#### WRITTEN INSTRUCTION A
Can you set down the Scala text below on implementing Numeric, reproducing all of it with nothing changed?

#### PROVIDED TEXT
We can also implement Numeric for Java’s BigDecimal class (avoid
scala.BigDecimal, it is fundamentally broken)
import java.math.{ BigDecimal => BD }
implicit val NumericBD: Numeric[BD] = new Numeric[BD] {
def plus(x: BD, y: BD): BD = x.add(y)
def times(x: BD, y: BD): BD = x.multiply(y)
def negate(x: BD): BD = x.negate
def zero: BD = BD.ZERO
def compare(x: BD, y: BD): Int = x.compareTo(y)
}
We could even take some liberties and create our own data structure for complex numbers:
final case class Complex[T](r: T, i: T)
And derive a Numeric[Complex[T]] if Numeric[T] exists. Since these
instances depend on the type parameter, it is a def, not a val.
implicit def numericComplex[T: Numeric]: Numeric[Complex[T]] =
new Numeric[Complex[T]] {
type CT = Complex[T]
def plus(x: CT, y: CT): CT = Complex(x.r + y.r, x.i + y.i)
def times(x: CT, y: CT): CT =
Complex(x.r * y.r + (-x.i * y.i), x.r * y.i + x.i * y.r)

#### PROVIDED INFORMATION
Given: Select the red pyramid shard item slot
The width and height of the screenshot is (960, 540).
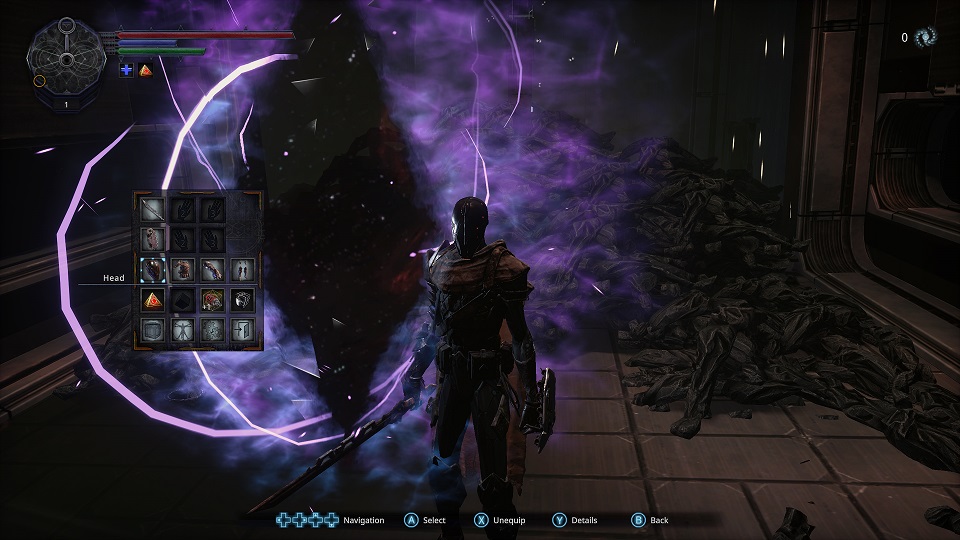Looking at the screenshot, I should point(153,299).
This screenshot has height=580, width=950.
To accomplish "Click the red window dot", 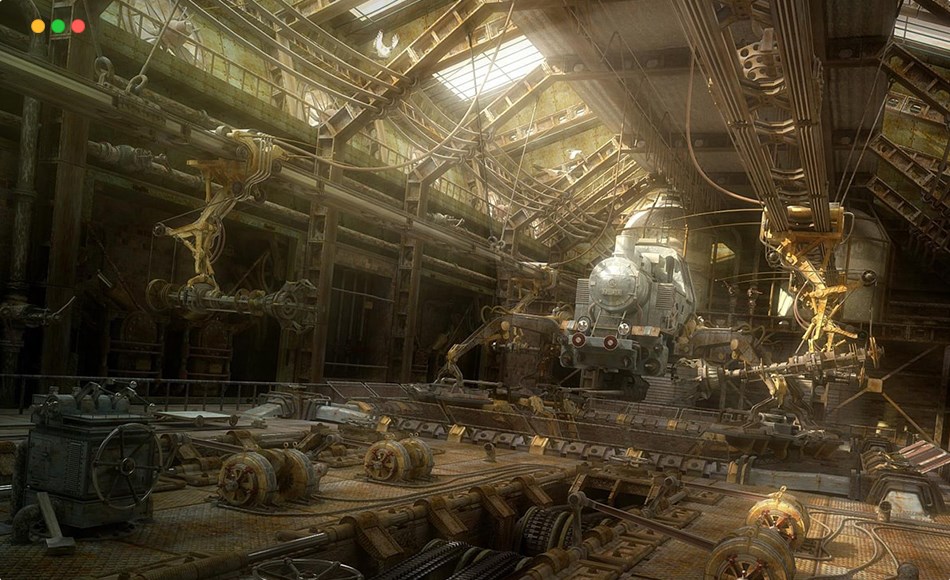I will tap(78, 26).
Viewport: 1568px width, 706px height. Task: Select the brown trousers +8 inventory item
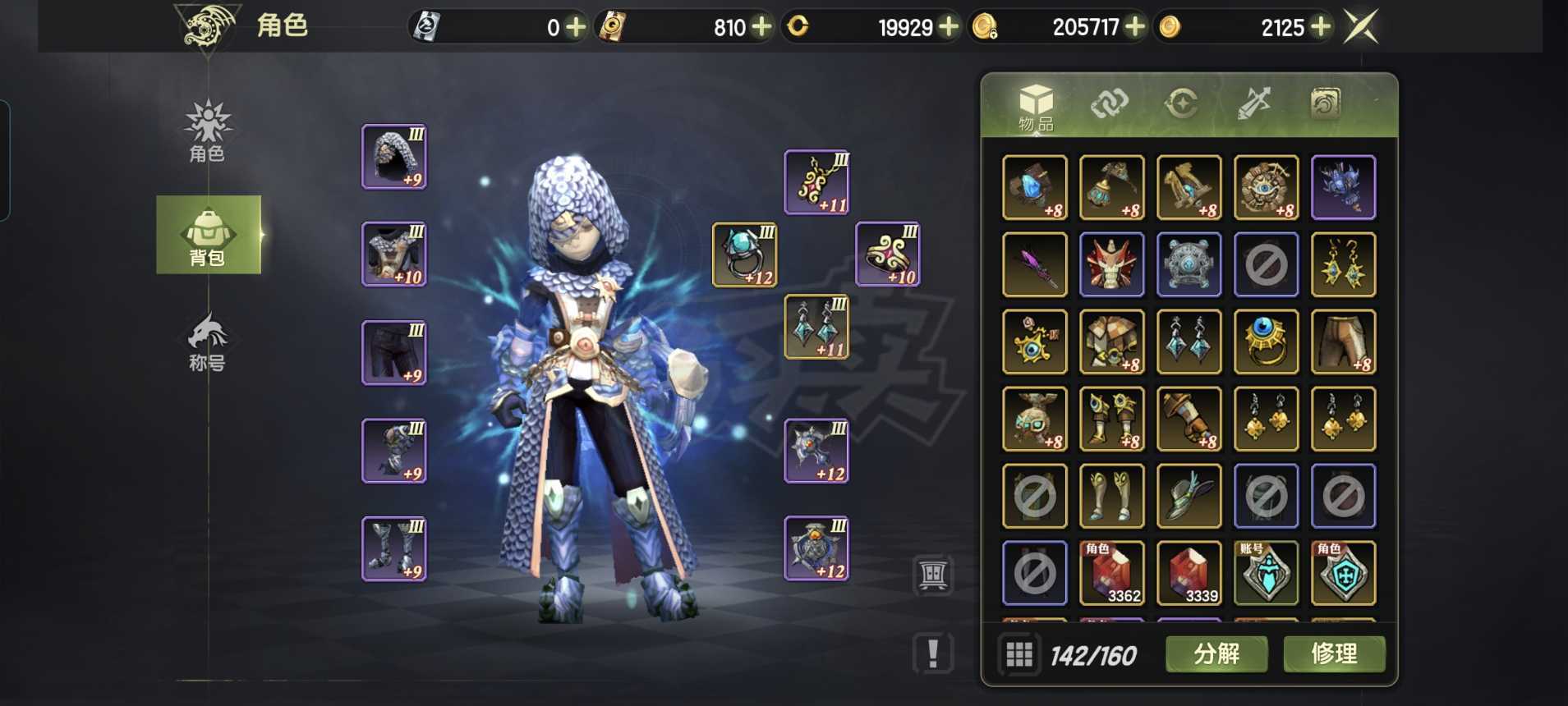1344,342
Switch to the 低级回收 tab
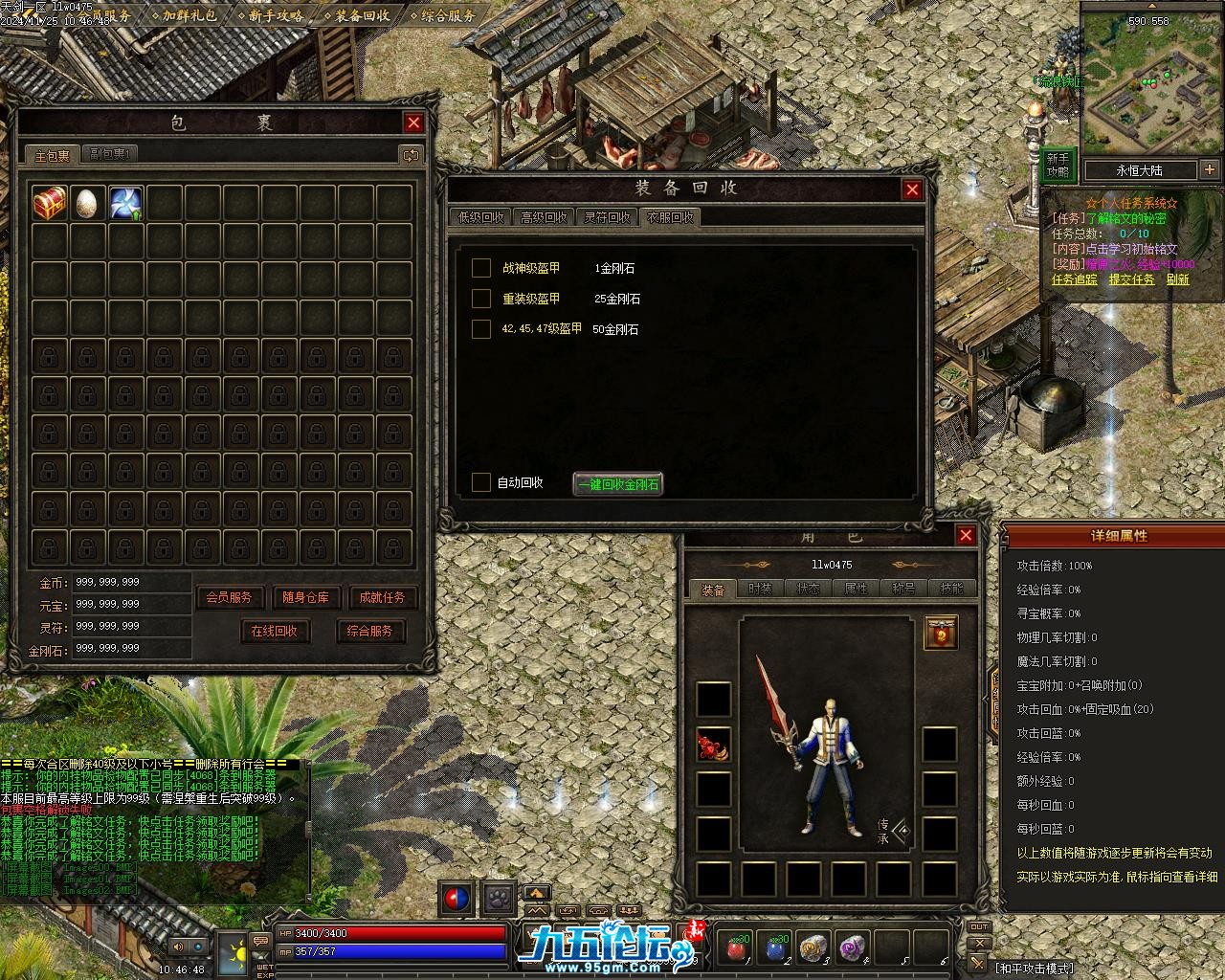This screenshot has height=980, width=1225. pyautogui.click(x=479, y=217)
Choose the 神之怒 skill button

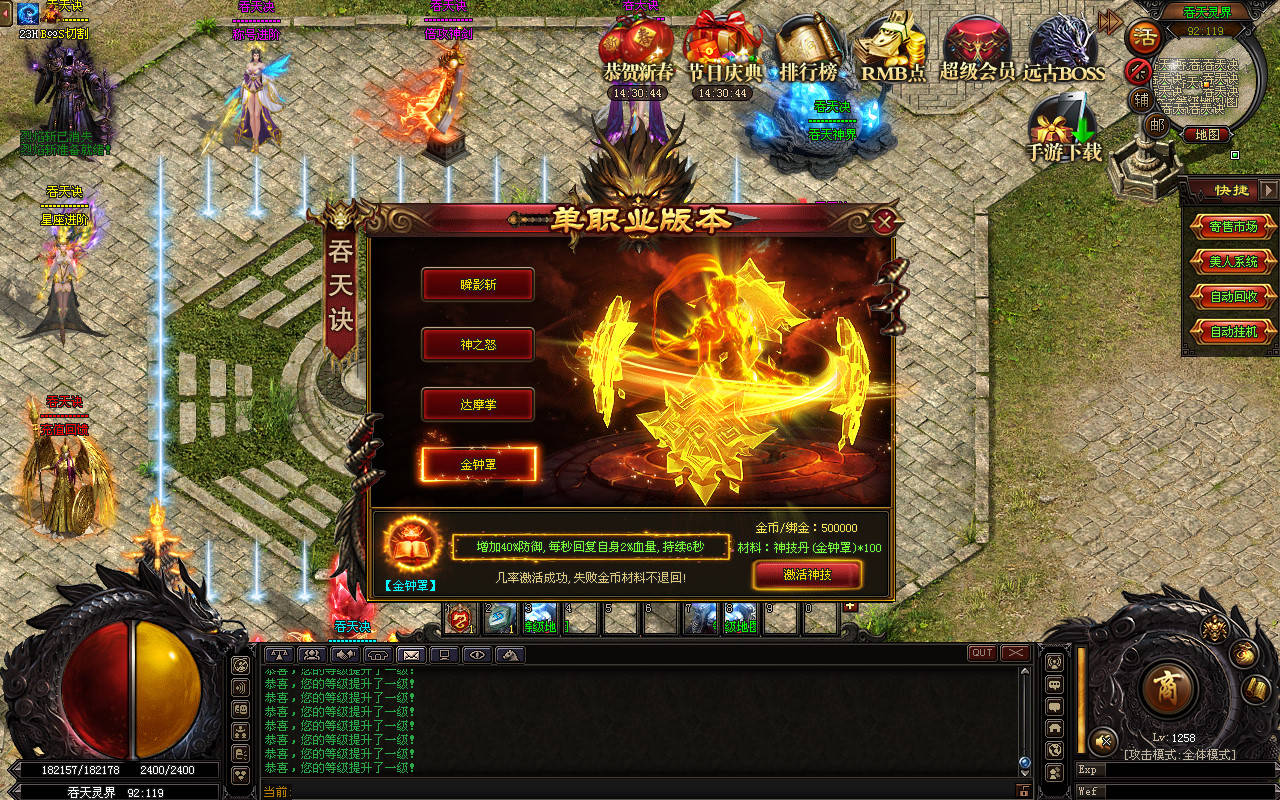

#### WRITTEN INSTRUCTION B
Which lines of the records contain the string "item"? Select each of those lines and copy it in full, treating uppercase and lowercase as different.

#### CORRECT RESPONSE A
We can also implement Numeric for Java’s BigDecimal class (avoid
scala.BigDecimal, it is fundamentally broken)
import java.math.{ BigDecimal => BD }
implicit val NumericBD: Numeric[BD] = new Numeric[BD] {
def plus(x: BD, y: BD): BD = x.add(y)
def times(x: BD, y: BD): BD = x.multiply(y)
def negate(x: BD): BD = x.negate
def zero: BD = BD.ZERO
def compare(x: BD, y: BD): Int = x.compareTo(y)
}
We could even take some liberties and create our own data structure for complex numbers:
final case class Complex[T](r: T, i: T)
And derive a Numeric[Complex[T]] if Numeric[T] exists. Since these
instances depend on the type parameter, it is a def, not a val.
implicit def numericComplex[T: Numeric]: Numeric[Complex[T]] =
new Numeric[Complex[T]] {
type CT = Complex[T]
def plus(x: CT, y: CT): CT = Complex(x.r + y.r, x.i + y.i)
def times(x: CT, y: CT): CT =
Complex(x.r * y.r + (-x.i * y.i), x.r * y.i + x.i * y.r)

#### CORRECT RESPONSE B
Given: Select the red pyramid shard item slot
Viewport: 1568px width, 706px height. Task: Select the brown trousers +8 inventory item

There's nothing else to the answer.